(Problem details) Count up the lines in the following listing that hold the word "computer", then give only that count.
--- START ---
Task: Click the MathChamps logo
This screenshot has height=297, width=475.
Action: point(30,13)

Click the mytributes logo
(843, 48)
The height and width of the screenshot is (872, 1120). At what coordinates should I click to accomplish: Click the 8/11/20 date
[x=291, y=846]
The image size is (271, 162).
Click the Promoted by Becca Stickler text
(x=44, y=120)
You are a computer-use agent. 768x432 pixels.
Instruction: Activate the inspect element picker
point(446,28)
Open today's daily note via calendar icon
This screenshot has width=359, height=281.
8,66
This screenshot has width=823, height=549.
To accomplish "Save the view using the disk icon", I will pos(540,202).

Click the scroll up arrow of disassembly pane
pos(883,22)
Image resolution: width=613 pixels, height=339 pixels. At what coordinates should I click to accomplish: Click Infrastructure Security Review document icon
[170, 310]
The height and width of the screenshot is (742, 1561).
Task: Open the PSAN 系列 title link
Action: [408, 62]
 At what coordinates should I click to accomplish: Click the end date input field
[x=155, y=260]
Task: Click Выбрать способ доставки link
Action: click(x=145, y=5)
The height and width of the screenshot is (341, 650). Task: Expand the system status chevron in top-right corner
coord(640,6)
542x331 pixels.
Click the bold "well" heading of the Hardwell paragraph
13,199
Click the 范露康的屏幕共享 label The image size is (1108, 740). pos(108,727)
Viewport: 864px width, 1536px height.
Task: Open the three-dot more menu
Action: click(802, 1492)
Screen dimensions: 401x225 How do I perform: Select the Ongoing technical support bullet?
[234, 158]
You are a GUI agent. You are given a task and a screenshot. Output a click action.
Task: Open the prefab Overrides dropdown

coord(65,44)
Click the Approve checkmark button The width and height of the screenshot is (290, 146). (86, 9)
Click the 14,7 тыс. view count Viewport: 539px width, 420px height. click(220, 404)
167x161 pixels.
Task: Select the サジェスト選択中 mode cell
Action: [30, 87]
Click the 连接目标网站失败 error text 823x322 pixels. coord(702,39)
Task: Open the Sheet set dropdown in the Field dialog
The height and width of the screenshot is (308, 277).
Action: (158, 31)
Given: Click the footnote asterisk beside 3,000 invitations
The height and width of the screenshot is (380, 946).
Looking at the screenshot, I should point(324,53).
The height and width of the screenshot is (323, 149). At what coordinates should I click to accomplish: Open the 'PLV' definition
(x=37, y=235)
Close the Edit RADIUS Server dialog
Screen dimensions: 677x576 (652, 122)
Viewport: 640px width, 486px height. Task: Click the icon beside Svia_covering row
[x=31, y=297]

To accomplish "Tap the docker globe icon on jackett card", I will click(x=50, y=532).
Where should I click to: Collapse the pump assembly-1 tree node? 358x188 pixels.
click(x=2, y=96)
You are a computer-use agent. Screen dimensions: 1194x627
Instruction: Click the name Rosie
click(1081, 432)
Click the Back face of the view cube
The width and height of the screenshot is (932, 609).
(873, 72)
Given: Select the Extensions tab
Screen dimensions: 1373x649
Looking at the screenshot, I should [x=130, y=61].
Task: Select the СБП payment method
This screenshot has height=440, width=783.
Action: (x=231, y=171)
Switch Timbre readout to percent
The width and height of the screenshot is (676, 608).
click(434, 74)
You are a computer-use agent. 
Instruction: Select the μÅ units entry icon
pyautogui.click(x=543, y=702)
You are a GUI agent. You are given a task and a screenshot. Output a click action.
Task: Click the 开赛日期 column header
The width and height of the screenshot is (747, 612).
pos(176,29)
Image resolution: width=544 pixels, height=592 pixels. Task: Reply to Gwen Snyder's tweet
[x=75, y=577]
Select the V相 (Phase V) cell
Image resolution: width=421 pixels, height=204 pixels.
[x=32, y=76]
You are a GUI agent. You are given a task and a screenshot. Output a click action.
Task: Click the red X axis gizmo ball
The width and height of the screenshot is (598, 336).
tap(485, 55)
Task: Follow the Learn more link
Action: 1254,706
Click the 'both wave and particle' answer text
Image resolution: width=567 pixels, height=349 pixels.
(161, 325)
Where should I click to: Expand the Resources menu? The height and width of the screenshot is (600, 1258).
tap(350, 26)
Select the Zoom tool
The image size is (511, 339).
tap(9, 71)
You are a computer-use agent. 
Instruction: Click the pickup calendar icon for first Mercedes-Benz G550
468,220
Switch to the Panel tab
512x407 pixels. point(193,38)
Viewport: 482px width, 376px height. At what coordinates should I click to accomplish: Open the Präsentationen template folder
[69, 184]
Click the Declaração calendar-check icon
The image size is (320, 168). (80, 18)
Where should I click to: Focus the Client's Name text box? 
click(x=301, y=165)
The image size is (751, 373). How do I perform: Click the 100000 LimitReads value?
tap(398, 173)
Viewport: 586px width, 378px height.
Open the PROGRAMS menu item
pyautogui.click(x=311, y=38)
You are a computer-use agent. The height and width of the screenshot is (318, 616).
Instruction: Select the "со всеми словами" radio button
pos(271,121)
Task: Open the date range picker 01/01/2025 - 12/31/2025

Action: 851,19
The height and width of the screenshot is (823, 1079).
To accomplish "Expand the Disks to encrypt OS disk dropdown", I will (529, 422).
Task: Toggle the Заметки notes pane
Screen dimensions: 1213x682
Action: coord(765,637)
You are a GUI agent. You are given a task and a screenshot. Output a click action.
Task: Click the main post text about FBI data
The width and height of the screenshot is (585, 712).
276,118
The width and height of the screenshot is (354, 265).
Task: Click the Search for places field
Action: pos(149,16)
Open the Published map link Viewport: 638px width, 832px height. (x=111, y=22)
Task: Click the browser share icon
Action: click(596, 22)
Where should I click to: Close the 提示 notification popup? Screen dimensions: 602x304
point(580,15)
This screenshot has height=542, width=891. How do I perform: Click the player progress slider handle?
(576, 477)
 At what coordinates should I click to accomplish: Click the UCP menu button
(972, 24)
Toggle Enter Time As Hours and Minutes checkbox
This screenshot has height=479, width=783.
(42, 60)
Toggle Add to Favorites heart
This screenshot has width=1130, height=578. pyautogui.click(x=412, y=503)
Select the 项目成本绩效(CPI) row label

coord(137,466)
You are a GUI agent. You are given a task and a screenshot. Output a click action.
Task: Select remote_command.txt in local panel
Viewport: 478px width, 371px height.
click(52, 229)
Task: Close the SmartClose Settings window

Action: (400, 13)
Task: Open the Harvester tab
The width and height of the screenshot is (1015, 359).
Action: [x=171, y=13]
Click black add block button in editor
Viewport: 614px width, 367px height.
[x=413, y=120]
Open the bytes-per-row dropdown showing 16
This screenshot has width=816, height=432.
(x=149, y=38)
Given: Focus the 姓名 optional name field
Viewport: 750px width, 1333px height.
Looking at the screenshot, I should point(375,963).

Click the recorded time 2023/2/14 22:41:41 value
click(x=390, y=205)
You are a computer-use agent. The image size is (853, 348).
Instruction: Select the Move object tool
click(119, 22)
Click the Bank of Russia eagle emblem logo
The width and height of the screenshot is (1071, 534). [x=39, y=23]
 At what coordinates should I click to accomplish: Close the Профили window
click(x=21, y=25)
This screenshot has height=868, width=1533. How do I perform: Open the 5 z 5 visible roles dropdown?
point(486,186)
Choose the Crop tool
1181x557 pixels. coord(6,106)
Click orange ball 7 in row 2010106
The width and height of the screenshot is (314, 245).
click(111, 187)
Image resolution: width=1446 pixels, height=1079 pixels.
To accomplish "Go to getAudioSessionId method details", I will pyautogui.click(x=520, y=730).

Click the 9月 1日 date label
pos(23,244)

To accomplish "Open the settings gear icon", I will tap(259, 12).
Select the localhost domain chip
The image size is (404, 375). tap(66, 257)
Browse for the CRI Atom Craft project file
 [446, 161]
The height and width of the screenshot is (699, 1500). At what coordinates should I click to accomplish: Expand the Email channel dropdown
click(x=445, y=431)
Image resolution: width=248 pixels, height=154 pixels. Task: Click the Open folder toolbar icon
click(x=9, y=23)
--- END ---
(Exercise result) 6